Two notes (different from Ross's) with regards the software listed.

First, although there is definitely a clear theme in this piece that focuses on discrete states, continuous data are discussed but there is not column in the table for continuous trait evolution. This would be worth adding for completeness. Ancestral states can be estimated for discrete traits in BEAST2, APE and geiger (assuming Brownian motion), Diversitree (assuming BM or OU) and phytools (assuming BM, OU or a trended random walk). APE, geiger and phytools can all in theory accommodate time varying rates also by applying an appropriate branch length transformation.
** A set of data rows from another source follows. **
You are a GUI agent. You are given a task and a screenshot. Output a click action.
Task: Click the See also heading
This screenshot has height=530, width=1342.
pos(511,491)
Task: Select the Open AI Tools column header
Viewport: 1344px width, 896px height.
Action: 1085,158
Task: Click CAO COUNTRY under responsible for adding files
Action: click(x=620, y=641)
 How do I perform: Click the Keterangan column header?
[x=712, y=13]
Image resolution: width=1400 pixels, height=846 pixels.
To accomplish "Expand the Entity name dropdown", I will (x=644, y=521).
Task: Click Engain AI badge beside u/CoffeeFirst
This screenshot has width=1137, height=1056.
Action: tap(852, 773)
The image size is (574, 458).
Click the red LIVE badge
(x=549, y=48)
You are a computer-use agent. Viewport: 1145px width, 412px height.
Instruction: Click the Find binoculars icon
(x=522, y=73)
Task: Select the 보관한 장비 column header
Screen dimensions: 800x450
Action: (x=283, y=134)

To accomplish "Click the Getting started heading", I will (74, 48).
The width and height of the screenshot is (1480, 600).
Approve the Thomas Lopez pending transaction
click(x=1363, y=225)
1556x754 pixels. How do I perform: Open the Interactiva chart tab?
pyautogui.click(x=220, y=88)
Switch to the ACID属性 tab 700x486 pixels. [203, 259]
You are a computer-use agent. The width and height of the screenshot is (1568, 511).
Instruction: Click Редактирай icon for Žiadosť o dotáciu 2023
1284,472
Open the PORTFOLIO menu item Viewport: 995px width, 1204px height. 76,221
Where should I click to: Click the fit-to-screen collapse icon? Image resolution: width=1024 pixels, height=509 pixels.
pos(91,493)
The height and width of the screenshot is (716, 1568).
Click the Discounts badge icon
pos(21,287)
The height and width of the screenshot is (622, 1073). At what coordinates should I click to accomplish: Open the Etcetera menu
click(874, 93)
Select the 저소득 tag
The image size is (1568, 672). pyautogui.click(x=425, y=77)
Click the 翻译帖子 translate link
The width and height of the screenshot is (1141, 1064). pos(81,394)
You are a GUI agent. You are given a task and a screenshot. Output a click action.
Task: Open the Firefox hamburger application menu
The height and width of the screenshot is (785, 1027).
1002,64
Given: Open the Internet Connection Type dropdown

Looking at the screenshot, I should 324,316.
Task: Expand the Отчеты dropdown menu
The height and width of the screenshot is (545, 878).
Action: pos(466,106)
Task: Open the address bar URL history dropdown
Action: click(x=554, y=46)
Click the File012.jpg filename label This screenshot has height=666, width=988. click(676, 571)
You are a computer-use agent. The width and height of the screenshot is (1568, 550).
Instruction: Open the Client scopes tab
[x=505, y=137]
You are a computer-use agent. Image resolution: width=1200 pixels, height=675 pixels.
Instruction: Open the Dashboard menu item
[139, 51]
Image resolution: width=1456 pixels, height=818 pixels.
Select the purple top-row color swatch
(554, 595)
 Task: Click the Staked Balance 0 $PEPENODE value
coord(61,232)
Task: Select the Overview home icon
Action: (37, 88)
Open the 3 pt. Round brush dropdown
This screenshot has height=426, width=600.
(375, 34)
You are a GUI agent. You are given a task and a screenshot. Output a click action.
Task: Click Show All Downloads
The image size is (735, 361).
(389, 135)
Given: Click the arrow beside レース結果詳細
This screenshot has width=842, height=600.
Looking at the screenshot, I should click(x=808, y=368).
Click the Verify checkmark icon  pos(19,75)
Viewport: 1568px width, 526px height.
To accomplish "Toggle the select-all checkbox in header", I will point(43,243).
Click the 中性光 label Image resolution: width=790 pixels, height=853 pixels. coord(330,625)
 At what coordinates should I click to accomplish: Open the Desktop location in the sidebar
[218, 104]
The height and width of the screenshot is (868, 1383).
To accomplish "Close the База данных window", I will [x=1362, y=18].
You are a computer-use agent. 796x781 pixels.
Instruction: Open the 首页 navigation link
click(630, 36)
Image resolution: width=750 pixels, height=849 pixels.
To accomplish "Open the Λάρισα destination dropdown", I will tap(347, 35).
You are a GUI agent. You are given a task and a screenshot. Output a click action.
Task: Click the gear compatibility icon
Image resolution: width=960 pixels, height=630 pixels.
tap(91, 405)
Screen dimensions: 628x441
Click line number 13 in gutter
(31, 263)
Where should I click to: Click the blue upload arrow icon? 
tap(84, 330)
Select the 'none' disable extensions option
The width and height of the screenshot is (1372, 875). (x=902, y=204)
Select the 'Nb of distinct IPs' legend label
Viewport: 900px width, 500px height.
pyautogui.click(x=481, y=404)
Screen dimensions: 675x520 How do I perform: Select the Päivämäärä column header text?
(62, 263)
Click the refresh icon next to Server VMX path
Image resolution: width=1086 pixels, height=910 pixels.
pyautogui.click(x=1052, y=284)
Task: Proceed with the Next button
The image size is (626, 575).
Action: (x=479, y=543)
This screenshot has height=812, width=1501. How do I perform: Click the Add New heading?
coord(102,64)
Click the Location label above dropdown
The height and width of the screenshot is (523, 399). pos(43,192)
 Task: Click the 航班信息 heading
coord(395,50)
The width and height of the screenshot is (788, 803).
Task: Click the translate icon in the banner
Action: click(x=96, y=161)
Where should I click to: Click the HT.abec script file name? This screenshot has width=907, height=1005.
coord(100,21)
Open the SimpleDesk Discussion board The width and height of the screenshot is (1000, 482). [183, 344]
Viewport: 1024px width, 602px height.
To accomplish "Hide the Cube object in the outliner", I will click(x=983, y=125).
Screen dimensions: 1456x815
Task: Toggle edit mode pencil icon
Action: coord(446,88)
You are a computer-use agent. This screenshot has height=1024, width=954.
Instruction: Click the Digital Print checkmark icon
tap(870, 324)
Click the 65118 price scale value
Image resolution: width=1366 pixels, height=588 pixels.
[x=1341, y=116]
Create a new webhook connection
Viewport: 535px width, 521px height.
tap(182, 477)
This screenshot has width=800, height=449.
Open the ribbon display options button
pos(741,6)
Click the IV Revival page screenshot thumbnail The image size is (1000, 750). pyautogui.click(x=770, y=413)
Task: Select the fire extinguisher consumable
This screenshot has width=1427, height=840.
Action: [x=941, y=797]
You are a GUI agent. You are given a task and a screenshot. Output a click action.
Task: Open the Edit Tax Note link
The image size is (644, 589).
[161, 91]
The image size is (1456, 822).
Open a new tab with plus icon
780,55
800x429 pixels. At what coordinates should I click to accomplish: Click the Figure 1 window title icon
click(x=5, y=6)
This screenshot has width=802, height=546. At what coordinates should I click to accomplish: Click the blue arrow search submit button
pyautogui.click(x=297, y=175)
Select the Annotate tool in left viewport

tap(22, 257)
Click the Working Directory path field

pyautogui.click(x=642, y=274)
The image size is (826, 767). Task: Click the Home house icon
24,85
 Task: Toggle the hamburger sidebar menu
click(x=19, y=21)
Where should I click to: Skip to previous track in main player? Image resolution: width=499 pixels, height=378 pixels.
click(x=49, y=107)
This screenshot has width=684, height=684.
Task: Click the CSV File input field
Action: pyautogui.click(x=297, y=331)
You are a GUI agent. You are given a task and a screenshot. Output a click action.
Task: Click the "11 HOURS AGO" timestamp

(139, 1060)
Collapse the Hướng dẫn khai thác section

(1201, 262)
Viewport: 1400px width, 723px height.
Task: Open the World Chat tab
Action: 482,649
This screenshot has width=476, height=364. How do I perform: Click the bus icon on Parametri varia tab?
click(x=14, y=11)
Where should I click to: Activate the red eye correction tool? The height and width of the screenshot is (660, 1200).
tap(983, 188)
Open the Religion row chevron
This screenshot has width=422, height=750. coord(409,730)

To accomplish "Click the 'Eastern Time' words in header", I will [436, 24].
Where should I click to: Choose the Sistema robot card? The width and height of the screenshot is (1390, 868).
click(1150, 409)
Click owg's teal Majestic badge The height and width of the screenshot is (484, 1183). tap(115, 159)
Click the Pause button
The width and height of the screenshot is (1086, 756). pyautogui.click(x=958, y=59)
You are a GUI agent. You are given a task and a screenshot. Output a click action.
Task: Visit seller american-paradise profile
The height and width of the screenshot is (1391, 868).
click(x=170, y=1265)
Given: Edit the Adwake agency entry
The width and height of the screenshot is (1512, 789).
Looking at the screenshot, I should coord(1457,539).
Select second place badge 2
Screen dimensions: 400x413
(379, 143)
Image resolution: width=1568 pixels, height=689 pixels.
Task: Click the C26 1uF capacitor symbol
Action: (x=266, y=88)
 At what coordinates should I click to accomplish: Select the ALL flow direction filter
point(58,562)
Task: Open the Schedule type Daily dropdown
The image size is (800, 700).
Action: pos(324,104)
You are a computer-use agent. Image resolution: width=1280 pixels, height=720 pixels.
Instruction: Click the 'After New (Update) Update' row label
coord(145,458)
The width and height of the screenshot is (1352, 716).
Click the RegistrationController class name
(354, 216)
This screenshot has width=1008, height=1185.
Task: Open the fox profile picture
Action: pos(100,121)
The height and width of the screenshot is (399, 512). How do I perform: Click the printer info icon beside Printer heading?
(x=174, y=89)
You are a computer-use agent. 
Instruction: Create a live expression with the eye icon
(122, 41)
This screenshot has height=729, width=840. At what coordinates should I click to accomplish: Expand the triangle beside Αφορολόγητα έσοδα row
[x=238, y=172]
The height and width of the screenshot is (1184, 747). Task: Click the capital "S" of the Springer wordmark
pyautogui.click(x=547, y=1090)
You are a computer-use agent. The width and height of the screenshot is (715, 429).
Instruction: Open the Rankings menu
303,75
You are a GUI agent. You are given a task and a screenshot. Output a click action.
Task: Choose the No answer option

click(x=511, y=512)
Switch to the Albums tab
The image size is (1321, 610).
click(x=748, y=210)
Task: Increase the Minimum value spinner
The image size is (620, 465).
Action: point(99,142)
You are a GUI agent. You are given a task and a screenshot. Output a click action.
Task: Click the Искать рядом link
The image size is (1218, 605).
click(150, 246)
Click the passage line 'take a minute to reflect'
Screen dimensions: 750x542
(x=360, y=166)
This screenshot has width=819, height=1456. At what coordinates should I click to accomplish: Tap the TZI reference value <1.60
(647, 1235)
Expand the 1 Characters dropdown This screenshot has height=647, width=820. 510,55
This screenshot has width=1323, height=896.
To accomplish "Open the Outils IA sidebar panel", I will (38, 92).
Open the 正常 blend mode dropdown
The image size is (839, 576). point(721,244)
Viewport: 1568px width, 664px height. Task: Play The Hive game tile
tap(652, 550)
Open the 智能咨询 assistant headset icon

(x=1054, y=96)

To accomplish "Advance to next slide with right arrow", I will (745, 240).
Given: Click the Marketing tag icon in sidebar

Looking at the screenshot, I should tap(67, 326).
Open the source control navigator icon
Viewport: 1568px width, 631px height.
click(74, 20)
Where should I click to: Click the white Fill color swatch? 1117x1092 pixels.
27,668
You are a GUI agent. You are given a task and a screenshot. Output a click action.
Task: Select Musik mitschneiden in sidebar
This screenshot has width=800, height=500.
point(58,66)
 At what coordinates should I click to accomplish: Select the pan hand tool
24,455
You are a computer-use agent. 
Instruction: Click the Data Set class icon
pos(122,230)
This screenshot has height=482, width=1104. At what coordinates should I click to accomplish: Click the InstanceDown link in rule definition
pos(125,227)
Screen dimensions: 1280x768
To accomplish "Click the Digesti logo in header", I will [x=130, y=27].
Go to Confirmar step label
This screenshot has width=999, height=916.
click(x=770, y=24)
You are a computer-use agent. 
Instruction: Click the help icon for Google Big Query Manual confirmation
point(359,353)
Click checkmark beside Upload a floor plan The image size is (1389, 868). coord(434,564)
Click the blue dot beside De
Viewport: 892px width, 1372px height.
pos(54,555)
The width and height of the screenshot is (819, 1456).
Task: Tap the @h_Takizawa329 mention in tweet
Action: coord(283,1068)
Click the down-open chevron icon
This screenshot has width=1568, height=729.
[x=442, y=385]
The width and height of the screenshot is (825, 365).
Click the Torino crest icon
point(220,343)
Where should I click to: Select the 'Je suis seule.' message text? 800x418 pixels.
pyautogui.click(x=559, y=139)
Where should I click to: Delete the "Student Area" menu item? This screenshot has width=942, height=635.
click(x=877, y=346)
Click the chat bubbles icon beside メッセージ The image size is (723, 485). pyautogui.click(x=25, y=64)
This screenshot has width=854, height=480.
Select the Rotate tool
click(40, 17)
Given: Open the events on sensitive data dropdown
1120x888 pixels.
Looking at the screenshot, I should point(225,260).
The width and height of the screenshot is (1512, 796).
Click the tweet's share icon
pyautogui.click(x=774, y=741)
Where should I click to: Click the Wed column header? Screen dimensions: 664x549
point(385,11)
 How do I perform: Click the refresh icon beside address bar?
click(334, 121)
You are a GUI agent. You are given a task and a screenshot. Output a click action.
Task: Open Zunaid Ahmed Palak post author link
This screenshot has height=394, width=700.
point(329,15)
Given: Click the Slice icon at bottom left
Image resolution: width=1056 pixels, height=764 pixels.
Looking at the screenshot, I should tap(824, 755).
***Following the reviewers suggestion we have added an additional column to show discrete vs. continuous character states. Please see: http://topicpages.ploscompbiol.org/wiki/Ancestral_reconstruction#Software to view the additional column.

Second, the discrete trait reconstructions implemented in ape are actually conditional scaled likelihoods for the descendent subtree, not marginal or joint estimates of the ancestral states. Therefore only the reconstructions at the root node are appropriate estimates of ancestral states. One could re-root the tree at each node to obtain the joint or marginal estimates over the tree, assuming that the evolutionary model used is symmetric. True marginal or joint estimates can be obtained from phytools, diversitree and, I think, geiger. There has been a discussion of this topic on the R-sig-phylo list (https://stat.ethz.ch/pipermail/r-sig-phylo/2013-March/002584.html).


***To address this we have added a caveat note within the new section “Package descriptions” as follows:


“For example, the ape package [75] in the statistical computing environment R also provides methods for ancestral state reconstruction for both discrete and continuous characters through the acefunction, including maximum likelihood. (Note that ace performs reconstruction by computing scaled conditional likelihoods instead of the marginal or joint likelihoods used by other maximum likelihood-based methods for ancestral reconstruction, which may adversely affect the accuracy of reconstruction at nodes other than the root [1].)”


Citations

Oakley TH and Cunningham CW (2000) Evolution 54: 397-405.

Finarelli JA and Flynn JJ (2006) Sys Biol 55: 301-313

Albert, JS et al. (2009) Acta Zool. 90:357–384.

Slater GJ, Harmon LJ and Alfaro ME (2012) Evolution 66: 3931-3944.